(Problem details):
Copy out all lines in the material below that contain the string "icon".
(Recorded data begins)
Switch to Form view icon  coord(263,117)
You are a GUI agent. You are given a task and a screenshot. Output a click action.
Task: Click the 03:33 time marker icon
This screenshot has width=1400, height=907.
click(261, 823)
(Recorded data ends)
(Answer to this problem):
Switch to Form view icon  coord(263,117)
Task: Click the 03:33 time marker icon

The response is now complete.